We’re Spending Money on What People Care About

On the day that the fourth Ashes Test started and the day that an election was nearly called, two senior politicians debating economic affairs may have gone unnoticed. And while the spending round may be seen by some as the awkward cousin of the Budget, yesterday’s one threw a few big punches.

With the opposition busy fighting against the will of the people, this year’s spending round focused foursquare on things real people care about — more money for the health service, for schools and for policing, and vitally, more money to deliver Brexit.

But my friend the chancellor yesterday also made announcements that in a post-Brexit world will allow us to pave the way as a globally-outward hub of innovation, business and industry.

Our status as a science superpower has long been recognised internationally, and rightly so. In my role as business secretary I am privileged to hear about some of the most incredible scientific advances in our pipeline.

Flying cars; hip replacements performed by robots and five extra years of healthier life for all . . . the possibilities of science are truly endless. And yesterday the government moved us one step closer — confirming our commitment to build on our great strengths after we leave the EU.
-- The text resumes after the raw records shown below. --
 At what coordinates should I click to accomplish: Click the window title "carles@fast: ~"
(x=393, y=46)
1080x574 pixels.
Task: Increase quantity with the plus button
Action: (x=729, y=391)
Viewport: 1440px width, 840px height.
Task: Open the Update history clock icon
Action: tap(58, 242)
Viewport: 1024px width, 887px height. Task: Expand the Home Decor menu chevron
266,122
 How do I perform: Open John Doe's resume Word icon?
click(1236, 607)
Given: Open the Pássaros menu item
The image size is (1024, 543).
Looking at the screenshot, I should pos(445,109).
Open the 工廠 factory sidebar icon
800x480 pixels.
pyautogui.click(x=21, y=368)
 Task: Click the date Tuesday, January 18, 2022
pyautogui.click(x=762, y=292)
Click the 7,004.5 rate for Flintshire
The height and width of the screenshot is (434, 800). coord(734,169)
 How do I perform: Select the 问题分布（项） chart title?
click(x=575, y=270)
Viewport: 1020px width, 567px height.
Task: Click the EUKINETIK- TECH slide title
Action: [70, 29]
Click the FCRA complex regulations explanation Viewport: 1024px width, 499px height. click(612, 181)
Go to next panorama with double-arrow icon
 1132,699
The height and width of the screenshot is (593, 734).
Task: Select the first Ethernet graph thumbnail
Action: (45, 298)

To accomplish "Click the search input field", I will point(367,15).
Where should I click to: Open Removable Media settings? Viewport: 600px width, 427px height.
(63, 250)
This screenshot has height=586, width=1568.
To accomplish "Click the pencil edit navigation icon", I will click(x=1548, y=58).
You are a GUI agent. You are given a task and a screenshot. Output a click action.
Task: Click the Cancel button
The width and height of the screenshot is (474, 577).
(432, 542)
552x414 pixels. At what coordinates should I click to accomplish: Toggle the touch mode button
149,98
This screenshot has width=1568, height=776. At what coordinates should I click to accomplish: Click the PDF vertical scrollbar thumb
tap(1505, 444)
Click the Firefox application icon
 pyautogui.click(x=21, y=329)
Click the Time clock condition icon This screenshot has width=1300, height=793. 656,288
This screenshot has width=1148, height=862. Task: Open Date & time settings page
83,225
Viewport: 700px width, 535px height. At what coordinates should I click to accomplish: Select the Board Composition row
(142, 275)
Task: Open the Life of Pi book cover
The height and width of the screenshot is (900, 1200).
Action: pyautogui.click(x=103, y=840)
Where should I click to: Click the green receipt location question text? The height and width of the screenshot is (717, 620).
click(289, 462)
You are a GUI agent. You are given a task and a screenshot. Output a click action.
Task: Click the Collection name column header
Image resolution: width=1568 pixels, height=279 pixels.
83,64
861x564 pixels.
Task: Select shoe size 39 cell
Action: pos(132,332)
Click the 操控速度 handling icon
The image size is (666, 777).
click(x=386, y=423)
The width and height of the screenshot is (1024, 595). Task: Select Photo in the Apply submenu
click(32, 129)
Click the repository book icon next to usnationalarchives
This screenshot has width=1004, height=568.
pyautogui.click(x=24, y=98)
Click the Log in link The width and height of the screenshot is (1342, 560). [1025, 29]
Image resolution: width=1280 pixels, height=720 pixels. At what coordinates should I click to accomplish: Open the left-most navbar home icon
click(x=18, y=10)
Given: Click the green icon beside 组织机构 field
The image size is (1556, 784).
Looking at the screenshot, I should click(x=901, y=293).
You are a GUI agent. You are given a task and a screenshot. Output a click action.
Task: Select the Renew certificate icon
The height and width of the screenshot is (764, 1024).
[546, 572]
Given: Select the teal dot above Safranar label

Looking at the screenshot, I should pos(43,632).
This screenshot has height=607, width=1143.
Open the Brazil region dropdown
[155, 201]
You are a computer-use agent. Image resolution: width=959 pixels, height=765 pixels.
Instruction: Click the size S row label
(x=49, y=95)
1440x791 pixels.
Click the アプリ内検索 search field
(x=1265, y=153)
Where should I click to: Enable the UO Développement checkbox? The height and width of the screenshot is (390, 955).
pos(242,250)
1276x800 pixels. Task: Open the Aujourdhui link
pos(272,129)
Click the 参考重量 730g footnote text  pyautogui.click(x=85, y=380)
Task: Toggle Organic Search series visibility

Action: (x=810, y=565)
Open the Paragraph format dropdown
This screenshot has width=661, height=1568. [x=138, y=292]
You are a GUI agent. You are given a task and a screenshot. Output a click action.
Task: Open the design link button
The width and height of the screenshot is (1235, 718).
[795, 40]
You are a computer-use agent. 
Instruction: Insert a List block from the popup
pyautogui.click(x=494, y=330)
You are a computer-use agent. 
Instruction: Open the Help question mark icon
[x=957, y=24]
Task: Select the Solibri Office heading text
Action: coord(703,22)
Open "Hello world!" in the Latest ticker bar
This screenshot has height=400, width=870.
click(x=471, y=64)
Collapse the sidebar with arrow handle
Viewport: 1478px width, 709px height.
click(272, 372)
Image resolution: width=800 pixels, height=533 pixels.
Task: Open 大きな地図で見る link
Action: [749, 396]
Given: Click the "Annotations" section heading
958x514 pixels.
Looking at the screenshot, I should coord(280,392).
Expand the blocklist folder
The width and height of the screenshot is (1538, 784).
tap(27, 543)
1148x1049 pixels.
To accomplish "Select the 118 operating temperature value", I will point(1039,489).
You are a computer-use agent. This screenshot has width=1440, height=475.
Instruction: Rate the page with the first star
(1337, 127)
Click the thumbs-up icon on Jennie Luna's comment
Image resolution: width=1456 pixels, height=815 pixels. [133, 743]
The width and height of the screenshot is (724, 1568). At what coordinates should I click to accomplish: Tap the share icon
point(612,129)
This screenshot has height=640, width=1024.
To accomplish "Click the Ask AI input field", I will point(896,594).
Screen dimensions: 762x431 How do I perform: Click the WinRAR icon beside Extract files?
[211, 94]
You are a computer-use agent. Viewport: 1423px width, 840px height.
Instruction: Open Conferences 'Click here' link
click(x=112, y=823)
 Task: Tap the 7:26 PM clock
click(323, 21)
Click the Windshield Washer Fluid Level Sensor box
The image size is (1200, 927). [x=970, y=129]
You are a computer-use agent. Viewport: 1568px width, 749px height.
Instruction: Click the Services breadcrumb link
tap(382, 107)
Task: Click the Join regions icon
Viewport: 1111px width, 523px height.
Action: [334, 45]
In reaffirming our ambitious target for investment in research and development to reach at least 2.4 per cent of GDP by 2027, we are giving further certainty to our country’s scientific community that we will remain at the frontier of ground-breaking innovations.

The spending round also backed high-tech sectors such as space, which have the potential to boost our economy, bolster our national security and benefit people across the country from Cornwall to Scotland. The UK’s varied geography provides a perfect opportunity to launch small satellites by rocket with sites such as Spaceport Cornwall — Newquay airport— in prime position to take payloads, and one day people, into space.

Our space industry has tripled in size since 2000, employing close to 42,000 people across the UK and with an income of almost £15 billion. Yesterday’s announcement of the further development of a UK Global Navigation Satellite System may not help Labour find a position on a general election, but it will provide an estimated further £300 billion of economic activity.

But back on our own planet, my top priority is clean growth and tackling climate change. I know that people around the country are rightly worried about climate change — we’re seeing the devastating impact it can have already. The government recognises the need for urgent action, which is why we became the first major economy to legislate for net zero by 2050, ending our contribution to global warming.

Yesterday’s spending round announced an additional £30 million to accelerate progress on developing decarbonisation schemes — on top of the £3 billion previously announced on low carbon innovation. This reaffirms our position as a global leader in climate change, and will create clean growth and jobs to help save the planet as well as benefitting our own economy with high-skilled jobs and wealth creation.

Alongside space and climate change, the spending round will make a real impact on working people: preventing those most vulnerable from being underpaid by unscrupulous employers. The chancellor’s announcement of £28 million to enforce the minimum wage will enable HMRC to respond to each and every worker complaint received, and to proactively protect those most at risk of underpayment — empowering workers to enforce their rights and demand the pay they deserve.

The chancellor’s announcements yesterday will help every day people — both immediately and in the years to come. Our commitment to science will ensure that we are at the frontier of ground-breaking discoveries and disruptive innovations. Our commitment to climate change will ensure we are a greener, cleaner nation as we leave the EU. And our commitment to fair pay and fair treatment in the workplace will ensure the UK is a fantastic place to work and live.